Não tem sido um ano fácil para ninguém. Diante do aumento do desemprego, que atingirá 14,6% da população ao final de 2021, segundo projeção da Confederação Nacional da Indústria (CNI), o Brasil tem buscado forças na filantropia em uma nova realidade de consciência coletiva de empresas e indivíduos. “O terceiro setor nunca foi tão importante”, afirma o coordenador de planejamento da Cruz Vermelha Brasileira (CVB), Erick Vieira.
Com mais de 6.000 voluntários atuantes e presente em 21 estados, a CVB é uma das instituições que trabalham para mitigar os efeitos da pandemia em comunidades carentes, populações ribeirinhas e povos indígenas. Vieira afirma que, com a ajuda que vem recebendo, a entidade consegue destinar parte dos recursos para a área da saúde, mas que o valor ainda não é suficiente para auxiliar todas as pessoas que dependem da entidade. “Neste momento, pela crise sanitária, há mais necessidade de EPIs e insumos hospitalares para os profissionais da saúde. Além disso, não podemos nos descuidar dos fatores secundários. Buscamos também realizar ações para a entrega de cestas básicas e cartão de alimentação a quem precisa”, afirma.
O auxílio dado de forma voluntária por empresas e pessoas por causa da crise sanitária evitou um número ainda maior de mortes em decorrência da doença. Os resultados apresentados pela Cruz Vermelha demonstram crescimento de 100% nas doações no ano passado em comparação a 2019. Foram doados 12 milhões de reais, e mais de 8 milhões em produtos como EPIs, álcool em gel e produtos de limpeza, o que possibilitou o aumento do número de pessoas assistidas, beneficiando mais de 7 milhões de brasileiros.

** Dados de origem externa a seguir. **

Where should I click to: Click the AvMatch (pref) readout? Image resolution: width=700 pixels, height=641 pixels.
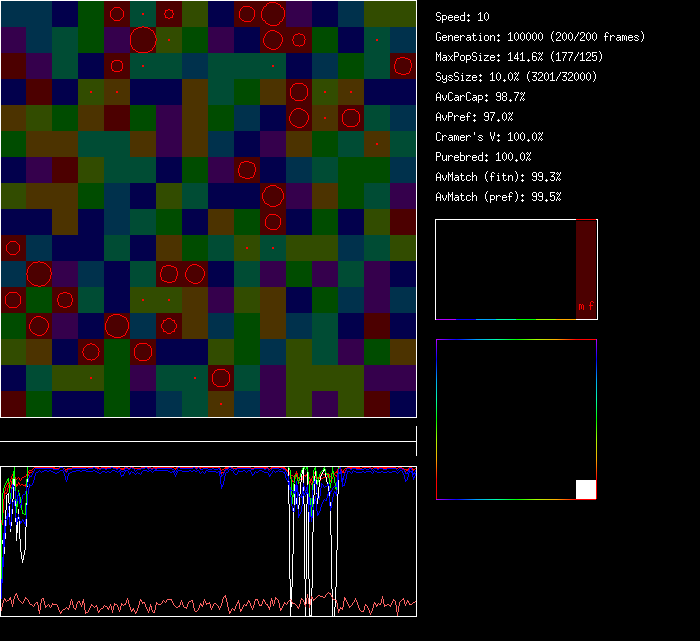coord(498,197)

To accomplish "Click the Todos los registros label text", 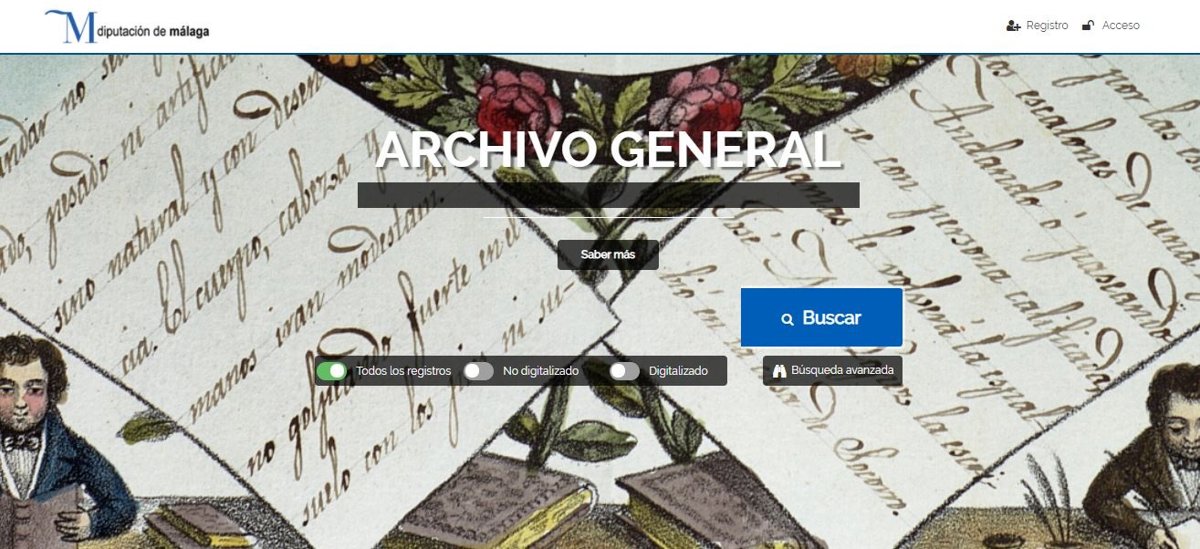I will [403, 371].
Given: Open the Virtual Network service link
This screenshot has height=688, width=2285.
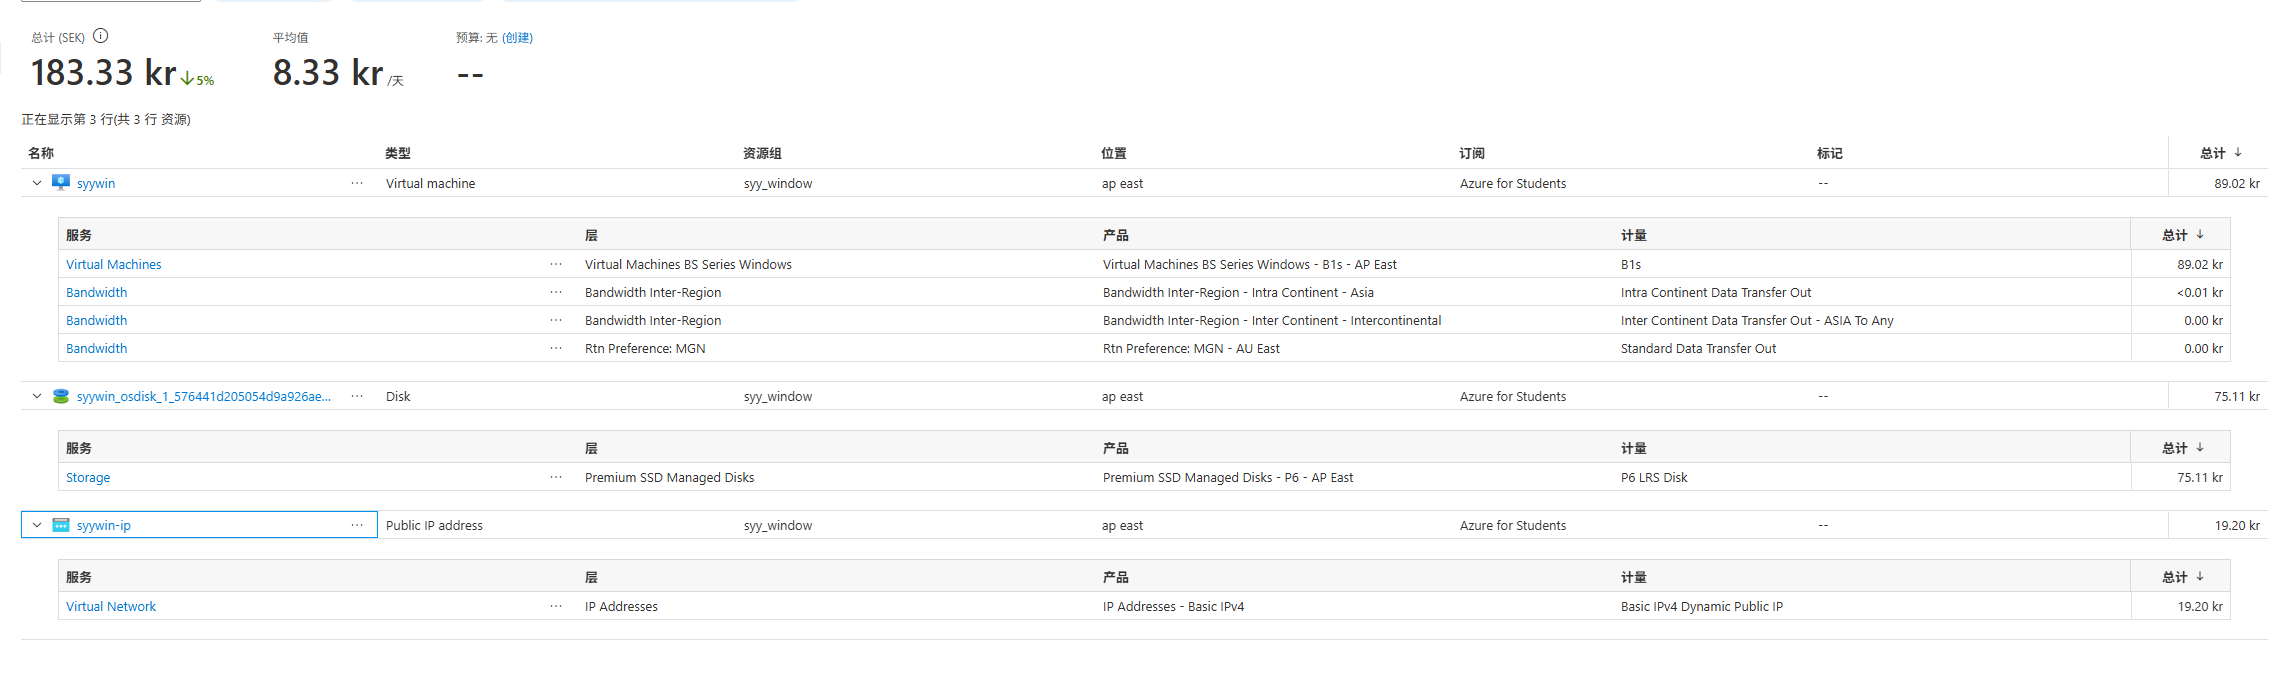Looking at the screenshot, I should pos(111,606).
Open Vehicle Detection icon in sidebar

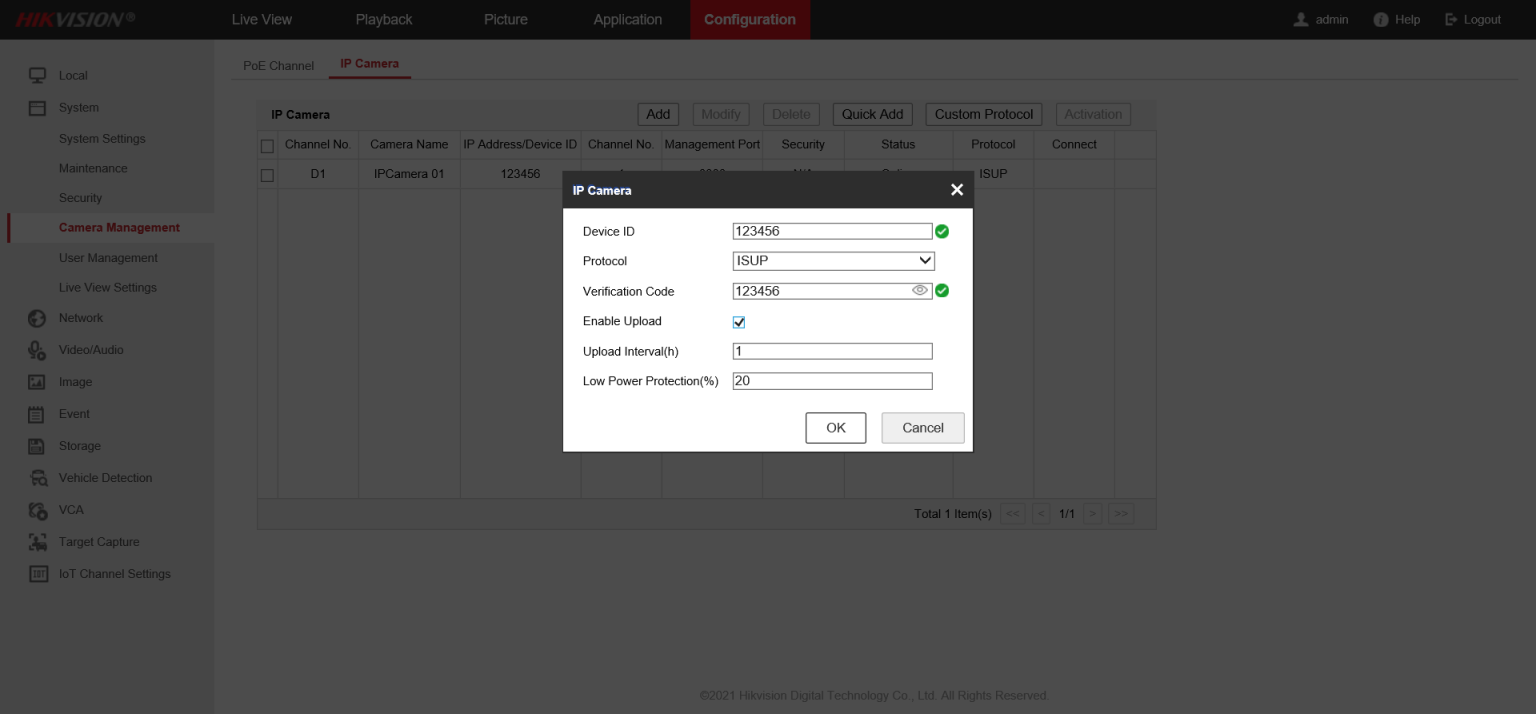(x=37, y=478)
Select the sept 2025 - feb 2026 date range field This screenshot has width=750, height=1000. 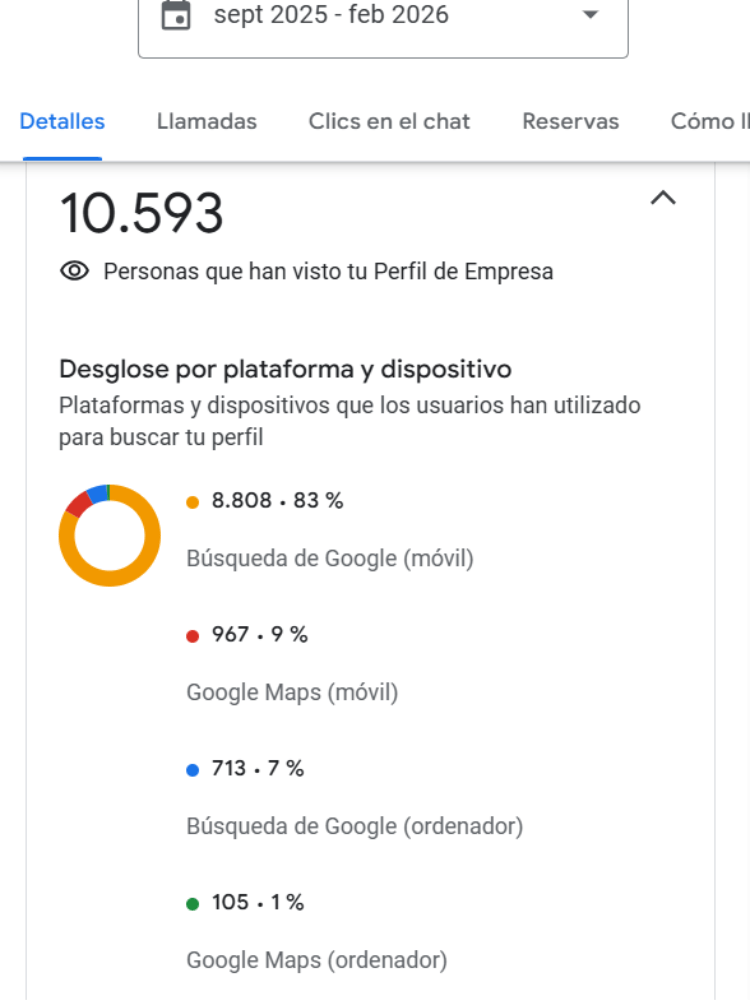click(331, 15)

Mesmo com uma possível redução nas doações para este ano, de acordo com pesquisa do Instituto Datafolha publicada em dezembro, a solidariedade nunca esteve tão alta nos últimos tempos. Dados da Associação Brasileira de Captadores de Recursos (ABCR), órgão que monitora as doações para o combate à covid-19 no Brasil, mostram que nos 12 meses contados a partir de 31 de março de 2020 foram doados 6,7 bilhões de reais. As causas a que foram destinados são variadas; contudo, 74% dos recursos foram para a área da saúde, minimizando o desgaste do setor mais utilizado até o momento.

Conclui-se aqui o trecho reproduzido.